Is Your Business Creating True Wealth for You?

“You want to know the best part about startups?” – “What?” – “You only ever experience two emotions: euphoria and terror. I find that lack of sleep enhances them both.” This was a conversation between Marc Andreessen and Ben Horowitz in Horowitz’s book, The Hard Thing About Hard Things¹ when they were leading Loudcloud during the depths of the bursting of the tech bubble. Since that time the two have teamed up on a number of ventures and currently manage the wildly successful venture capital firm of Andreessen-Horowitz.

 

While this is an excellent bit of gallows humor between the two, it doesn’t miss the mark by too much on the rollercoaster that is entrepreneurial ownership. The classic joke about entrepreneurs is that we would rather work 80 hours for ourselves than 40 hours for someone else. But it’s not just the hours; it’s the mental strain that counts too. So why do we do it?

 

The opportunity to take on the world on our terms, to innovate, to create, to build a better mousetrap? Probably a resounding yes for all of us. The opportunity to design our ideal life, control where and when we work, to adjust our life balance as life changes? Again, probably a big yes. How about building wealth, having control over our earning potential, building something with an enterprise value that will outlast all of us? Absolutely!

 

So are we getting those things? Or are we instead stuck on the emotional rollercoaster and lacking in some or all of those areas?

 

I believe entrepreneurship is about all of that stuff above, but what we all desperately want is to live a life of true wealth. I define true wealth as the ability to design our lives around our values. For most of us that means:

  • Having the time to spend with those who matter most to us
  • Doing something with our time that is worth doing
  • Having enough income and capital to allow us to do the things that we want
  • Having the physical and mental energy to maintain our physical health

 

Sounds pretty simple right? It really is, and the great part is that all the pieces that create our version of those four elements are entirely different for each of us. For someone it might be to own a yoga studio that helps seniors stay mobile, traveling one week of each month, and spending time with their children. For someone else it might be managing a specialty corporate litigation practice, leaving the office each day at 4pm, and competing in the Ironman circuit. Both of these people could be living their version of a life of true wealth.

 

So if you are not living a life of true wealth, how do you even go about starting the process to change? It begins by looking at each of those four elements: time, the value in our work, money, and physical/mental health. Write down what a life of wealth looks like for you, in detail, for each of those areas. As an example:

Time: Work 7am-3pm, Monday-Thursday. Take at least one month off per year and travel outside the country.

The Value In Our Work: If your company manufactures air conditioning units and you don’t currently find that valuable, decide to either sell and do something different, or how to tweak the business to make it better. Support engineering scholarships, make your products 10% more energy efficient, whatever resonates with you and your values.

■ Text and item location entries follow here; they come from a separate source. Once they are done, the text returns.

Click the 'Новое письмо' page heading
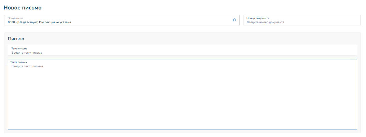Viewport: 366px width, 137px height. tap(22, 7)
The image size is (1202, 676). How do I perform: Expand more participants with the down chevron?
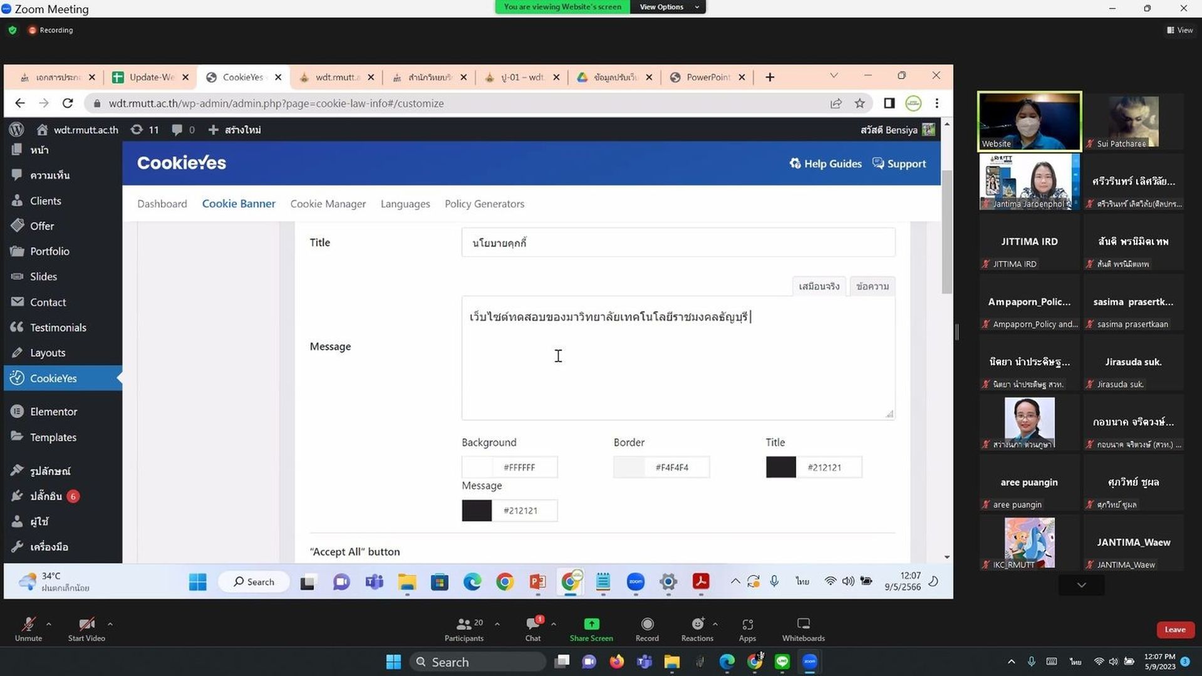[1081, 585]
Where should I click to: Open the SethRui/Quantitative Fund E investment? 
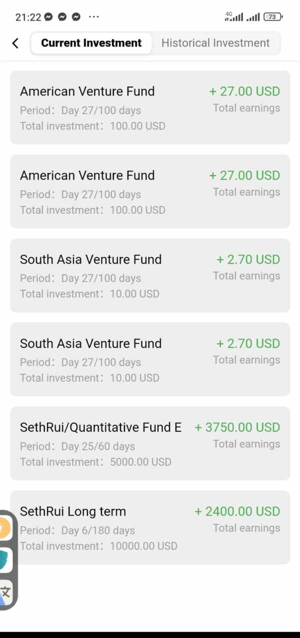pyautogui.click(x=150, y=444)
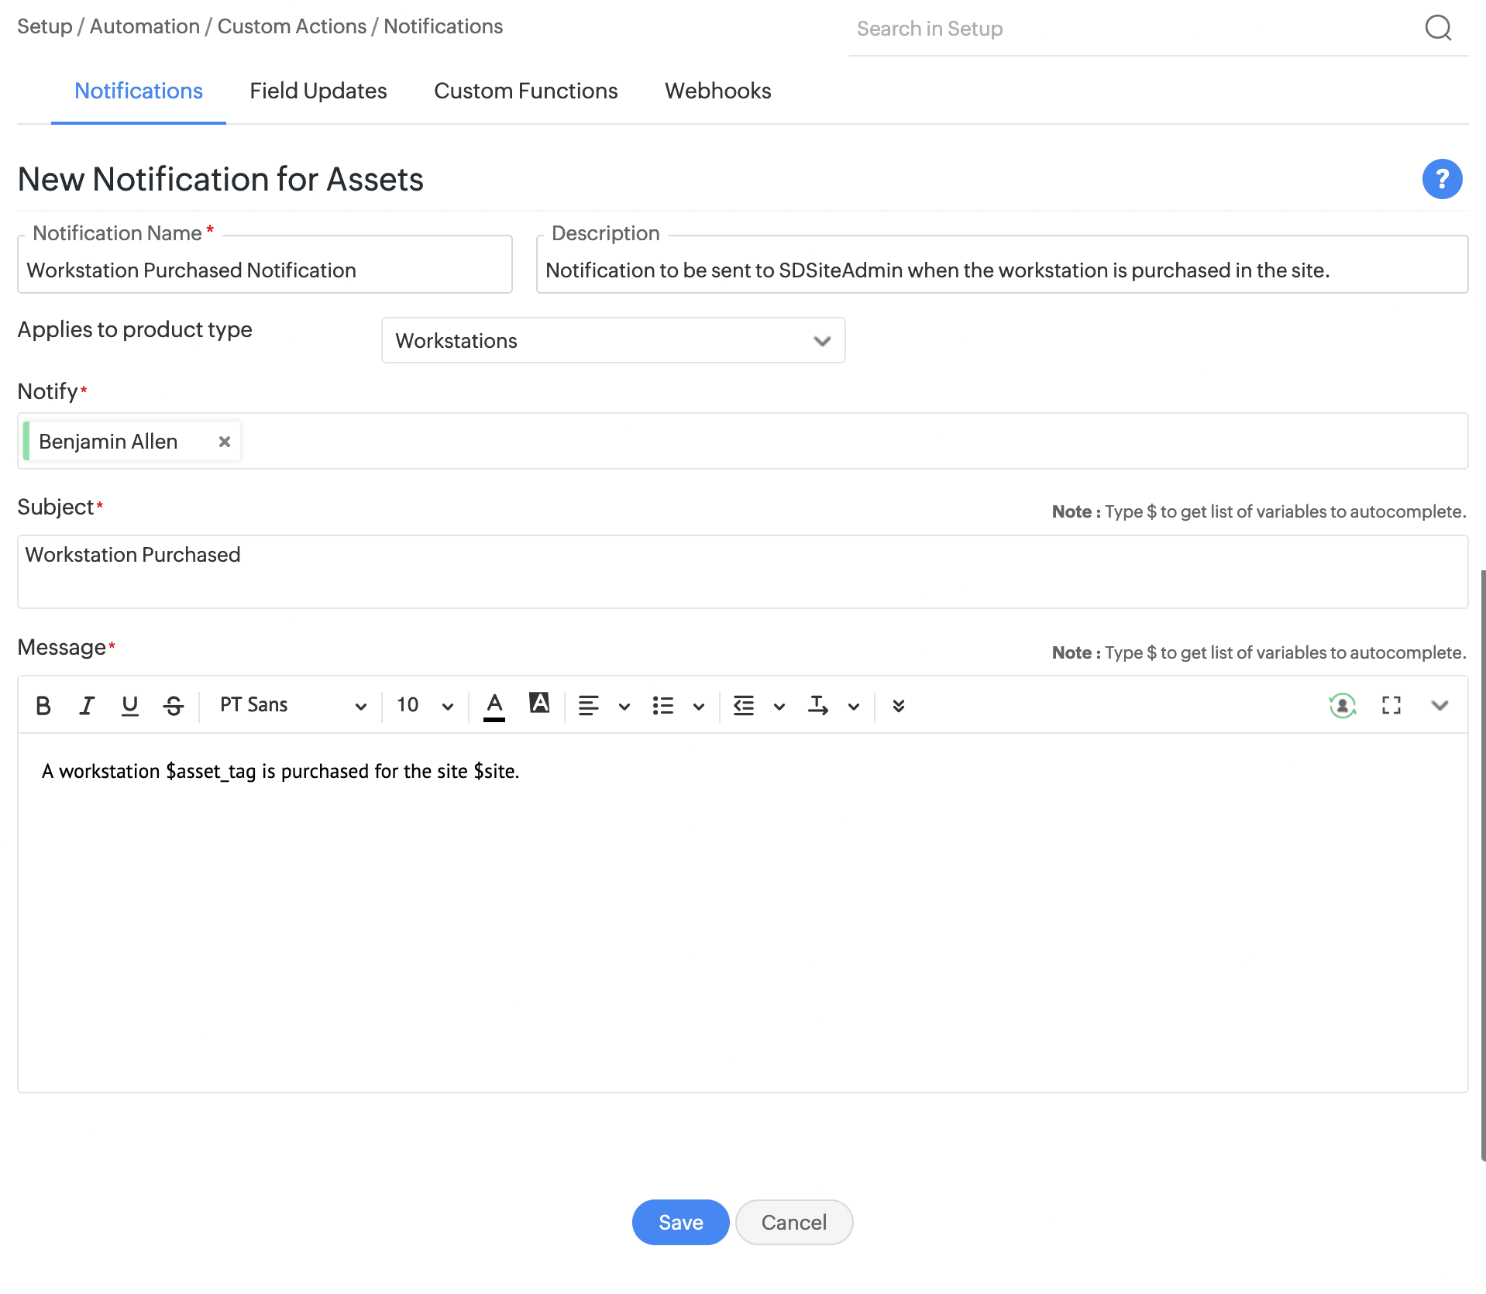The width and height of the screenshot is (1486, 1294).
Task: Open the font size 10 dropdown
Action: tap(425, 705)
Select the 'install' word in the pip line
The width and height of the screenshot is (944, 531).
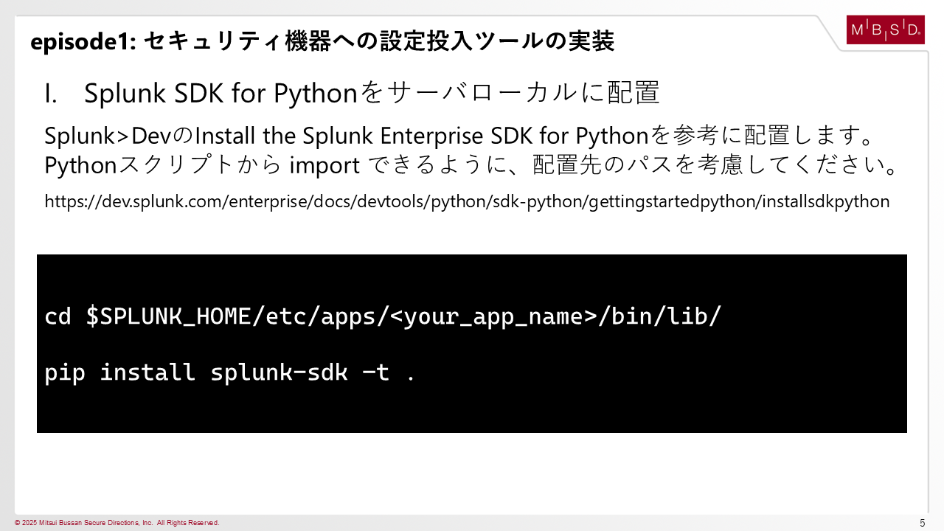pyautogui.click(x=148, y=372)
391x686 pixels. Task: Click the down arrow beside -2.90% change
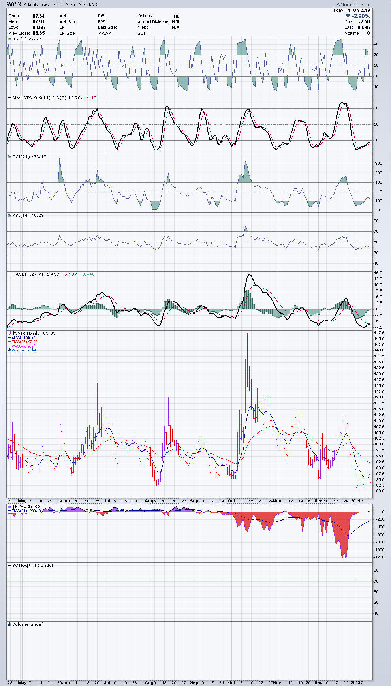point(348,16)
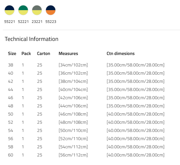
Task: Select the navy and yellow swatch 55221
Action: coord(9,10)
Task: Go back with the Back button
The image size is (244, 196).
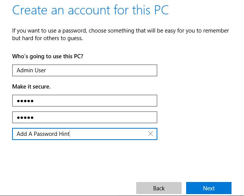Action: click(x=159, y=188)
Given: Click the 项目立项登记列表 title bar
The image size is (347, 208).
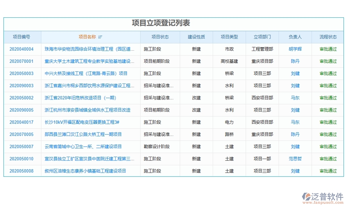Looking at the screenshot, I should point(162,22).
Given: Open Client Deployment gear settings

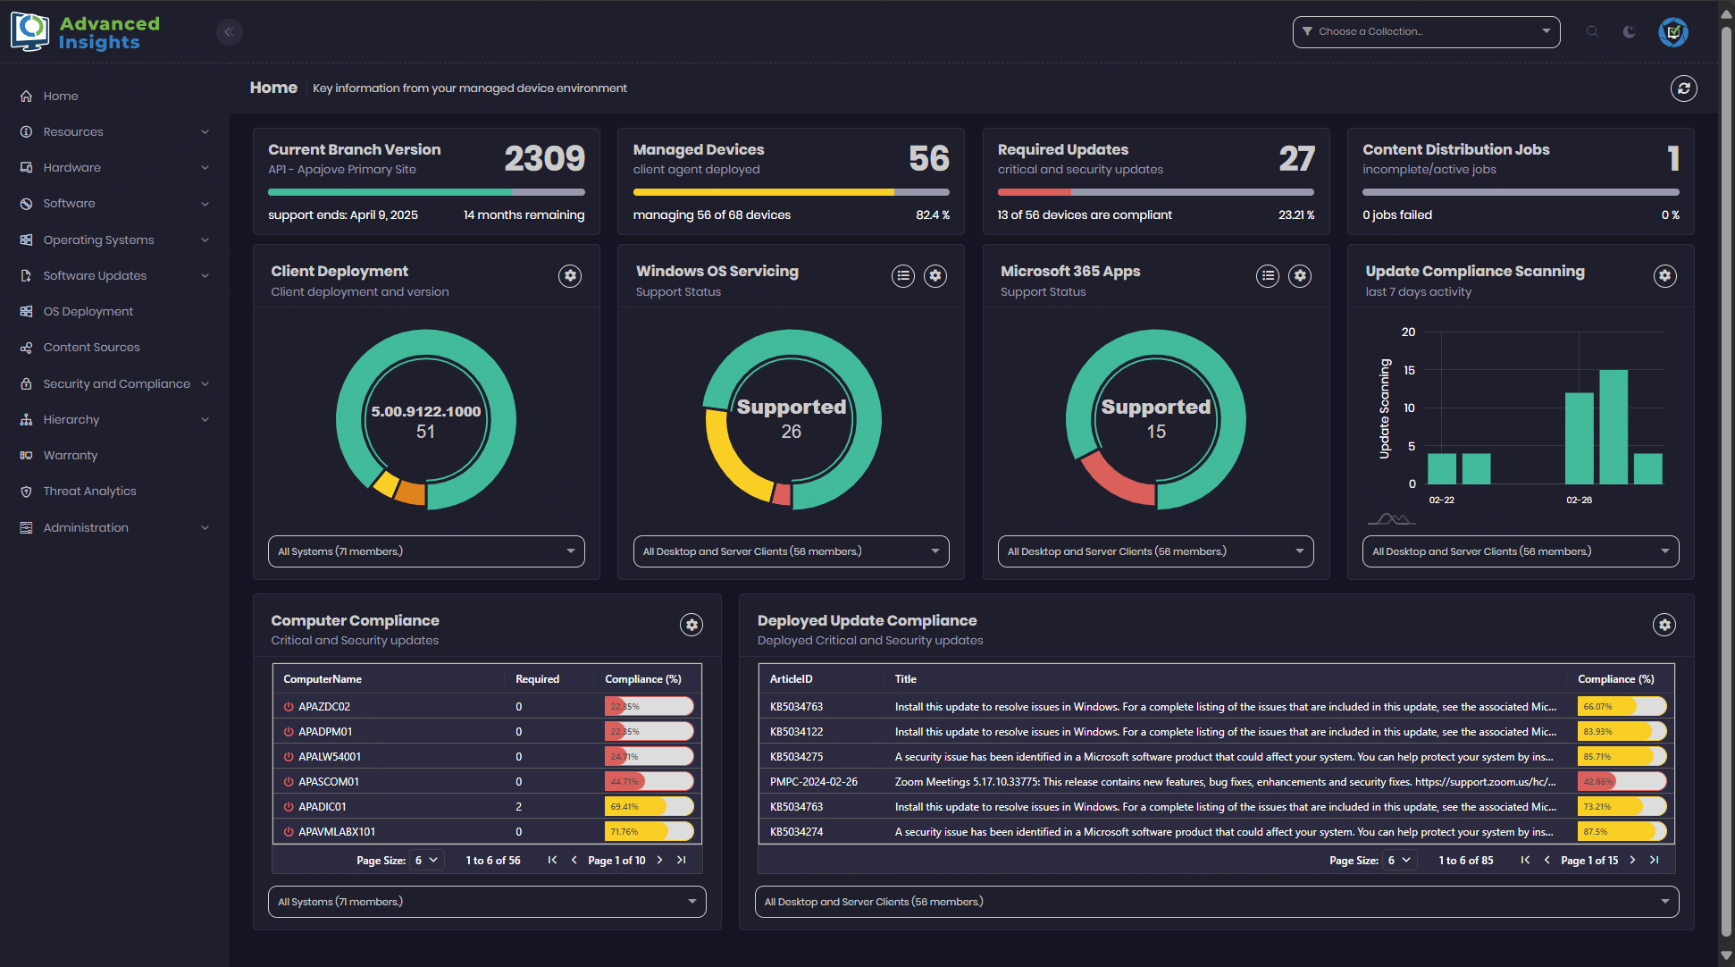Looking at the screenshot, I should click(x=570, y=276).
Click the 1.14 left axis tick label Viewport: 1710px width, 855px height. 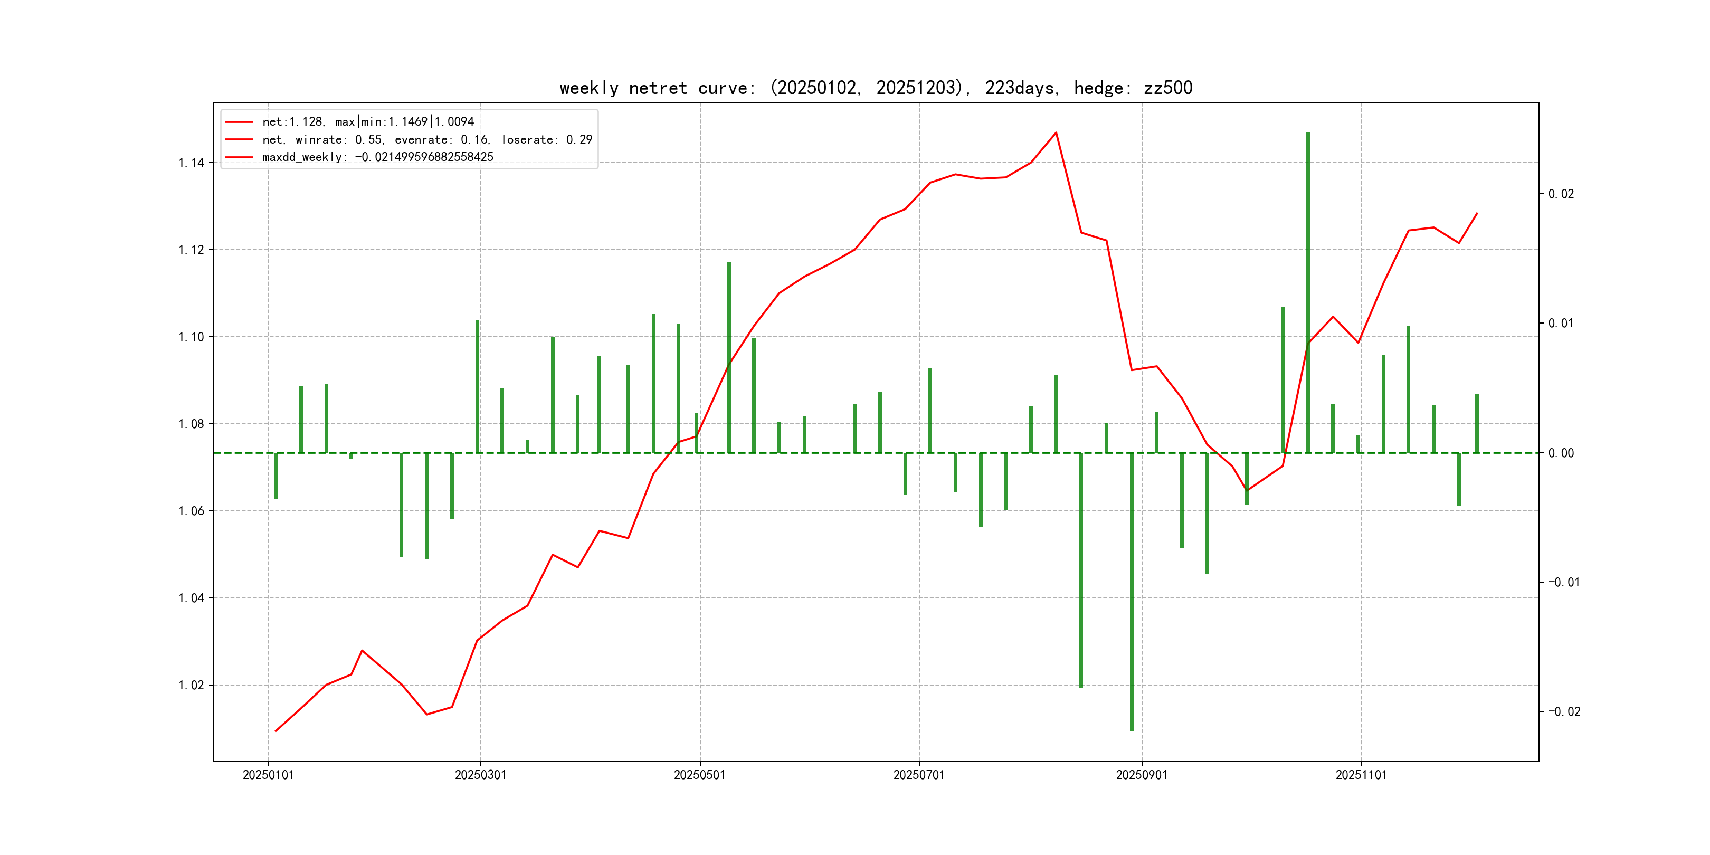pos(191,163)
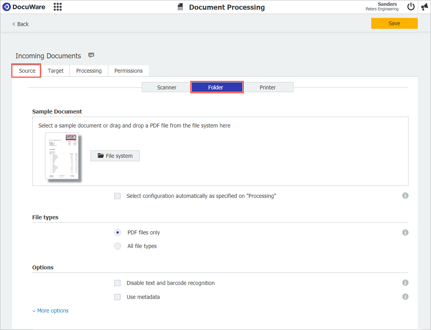
Task: Log out using the power icon
Action: [411, 6]
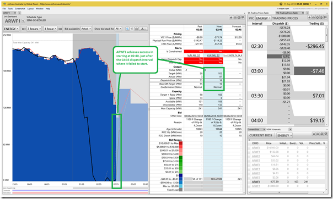This screenshot has height=199, width=333.
Task: Open the comment icon in Unit Dashboard header
Action: [243, 18]
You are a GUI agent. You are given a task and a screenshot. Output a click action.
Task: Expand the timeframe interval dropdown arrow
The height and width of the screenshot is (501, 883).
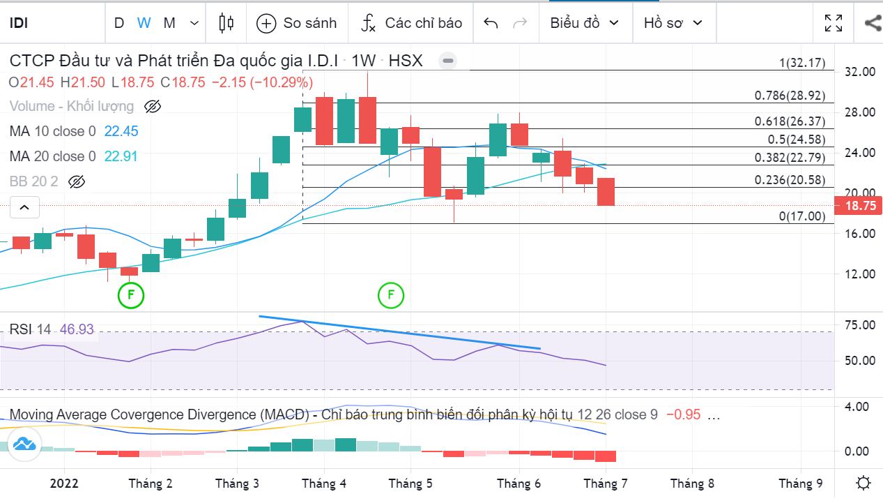(x=194, y=23)
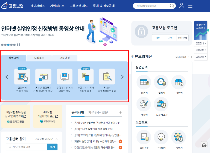
Task: Select the 노무제공자 icon
Action: click(x=161, y=104)
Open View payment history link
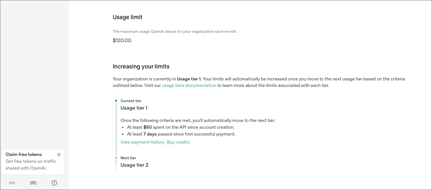 142,142
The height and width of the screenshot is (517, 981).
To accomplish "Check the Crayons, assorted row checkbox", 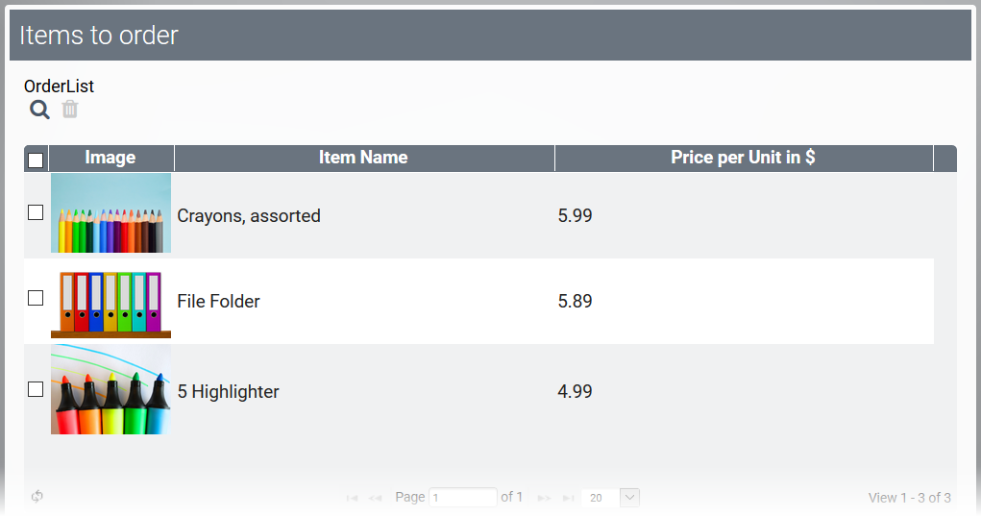I will (x=36, y=212).
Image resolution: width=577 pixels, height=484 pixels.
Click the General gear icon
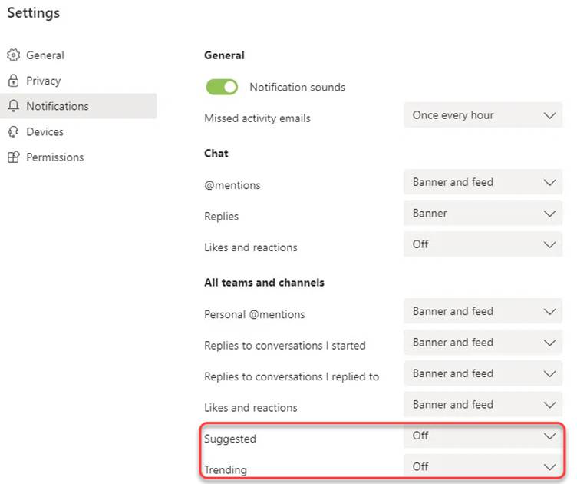tap(14, 55)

Money: Do you spend your money on the things that are valuable to you? Do you have money set aside that lets you lower your stress level because you know you have a cushion during a bad business period? When you look at the enterprise value in your business, do you have a plan to use that to reinforce your values down the road?

Physical/Mental Health: Do you feel a sense of vitality? Can you do all of the physical tasks you want? That could be walking up the stairs or running a marathon. Can you relax and be at peace regularly? Write down what physical and mental vitality means to you.

 

Once you have an outline of what a true life of wealth looks like for you, it is time to create strategies on how to incrementally move there in each area as well as a date of when you want to be there. We will go further into creating these strategies in future posts, but for now, start with these goals and get your mind wrapped around the idea that all of this is possible.

 

We all work too hard to be governed by the rollercoaster of euphoria and terror; true wealth is achievable, and we can all get there.

 

¹The Hard Thing About Hard Things: Horowitz, Ben. Book. New York: HarperCollins, 2014. Print.